CEO Nicholas Thompson of The Atlantic addressed guests at the International Telecommunication Union (ITU) AI for Good Global Summit in Geneva, Switzerland, regarding the potential advantages and safety of AI technology.
Sam Altman’s Explained
The understanding of how AI and machine learning systems make decisions is known as interpretability, and Altman stated, “We certainly have not solved interpretability.” Nicholas Thompson interrupted him, saying, “Isn’t that an argument to not keep releasing new, more powerful models?
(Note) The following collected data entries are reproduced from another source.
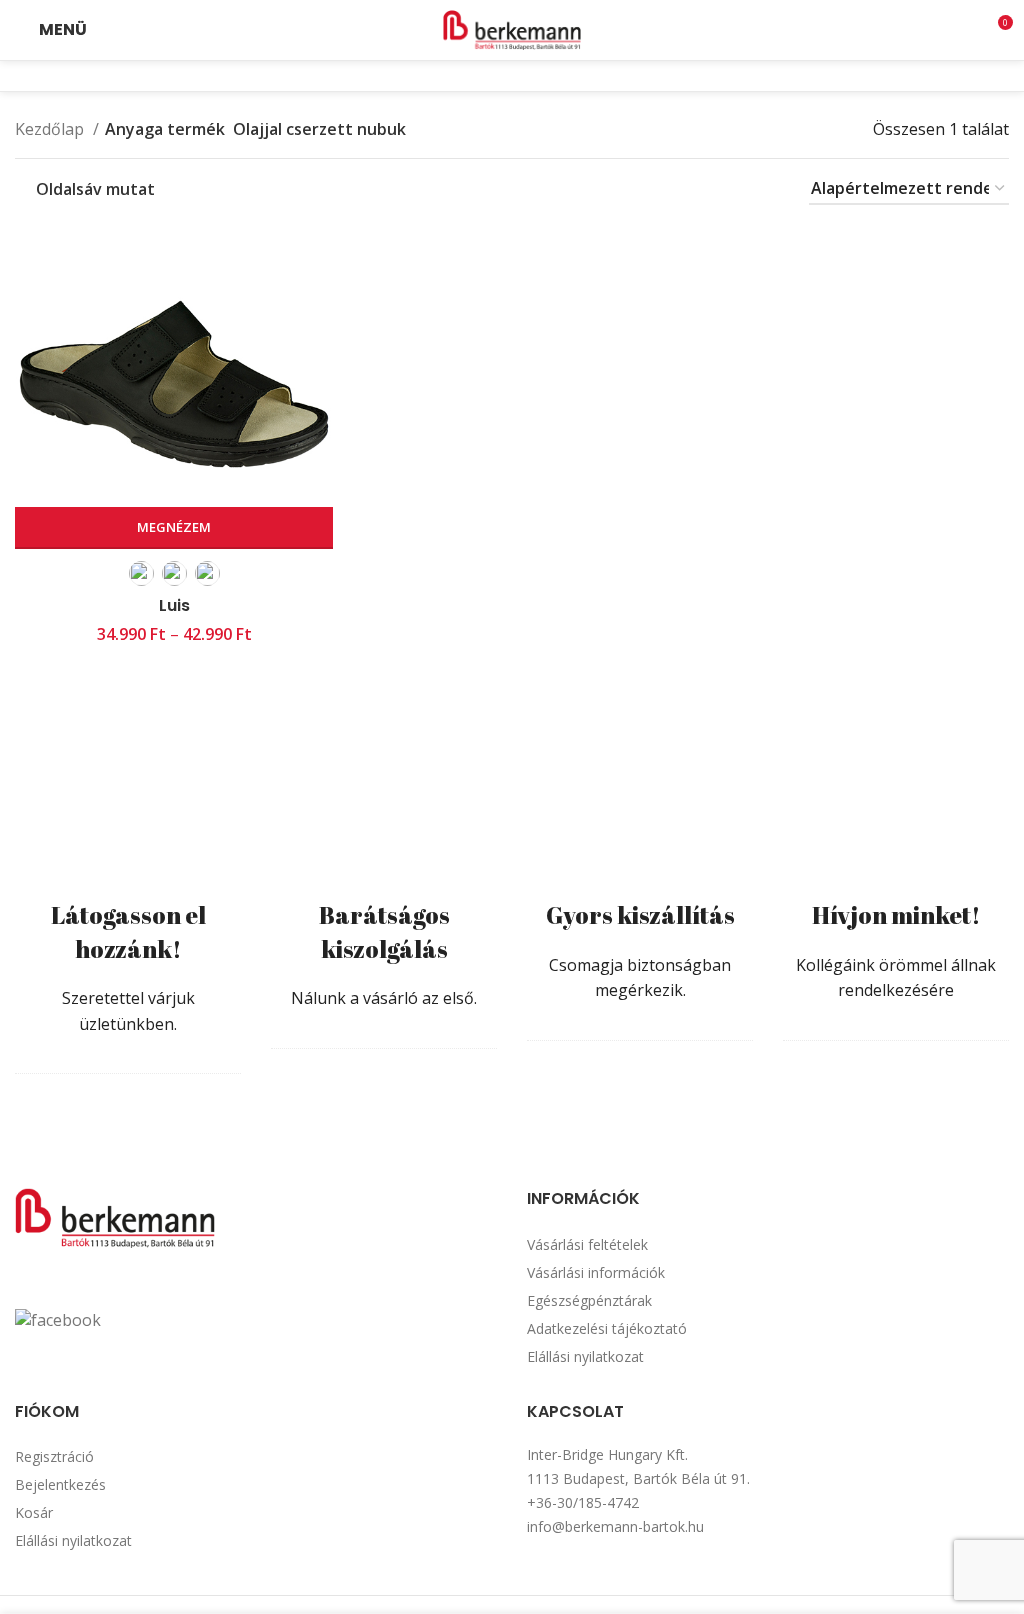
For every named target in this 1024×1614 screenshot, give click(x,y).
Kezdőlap (51, 129)
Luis (174, 605)
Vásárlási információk (596, 1272)
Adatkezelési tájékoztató (607, 1328)
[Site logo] (512, 28)
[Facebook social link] (499, 76)
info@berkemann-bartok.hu (615, 1526)
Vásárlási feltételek (587, 1244)
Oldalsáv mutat (95, 189)
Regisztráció (54, 1456)
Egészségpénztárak (589, 1300)
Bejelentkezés (60, 1484)
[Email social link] (525, 76)
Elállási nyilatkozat (585, 1356)
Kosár (34, 1512)
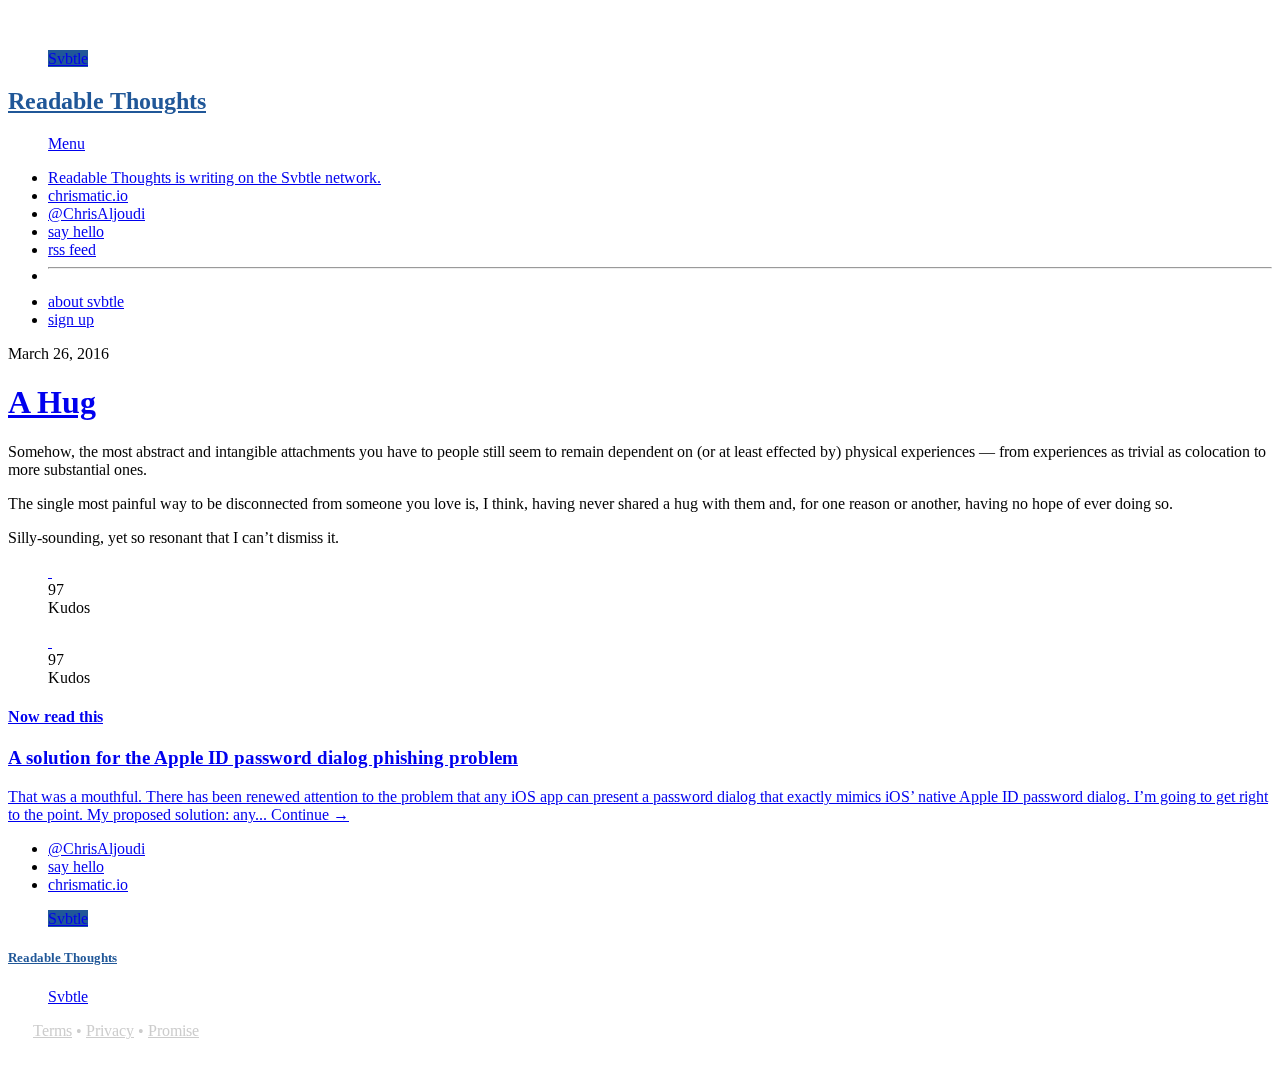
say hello (76, 231)
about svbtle (86, 301)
If you don’t understand what’s happening?”
The response from Sam Altman was, “These systems [are] generally considered safe and robust.” Although we are unaware of the inner workings of your brain, we are aware that you are able to follow instructions and respond to questions about your reasoning.
The announcement this week that OpenAI has “recently begun training its next frontier model and we anticipate the resulting systems to bring us to the next level of capabilities on our path to AGI [artificial general intelligence] coincides with the publication of GPT-4o.
“If we are right that the trajectory of improvement is going to remain steep” he stated in reference to the creation of a new safety and security committee at OpenAI then developing policies will be crucial. “It seems to me that the more we can understand about what’s going on in these models, the better,” he continued. That seems like it may be a part of this whole package that enables us to validate and make safety assertions.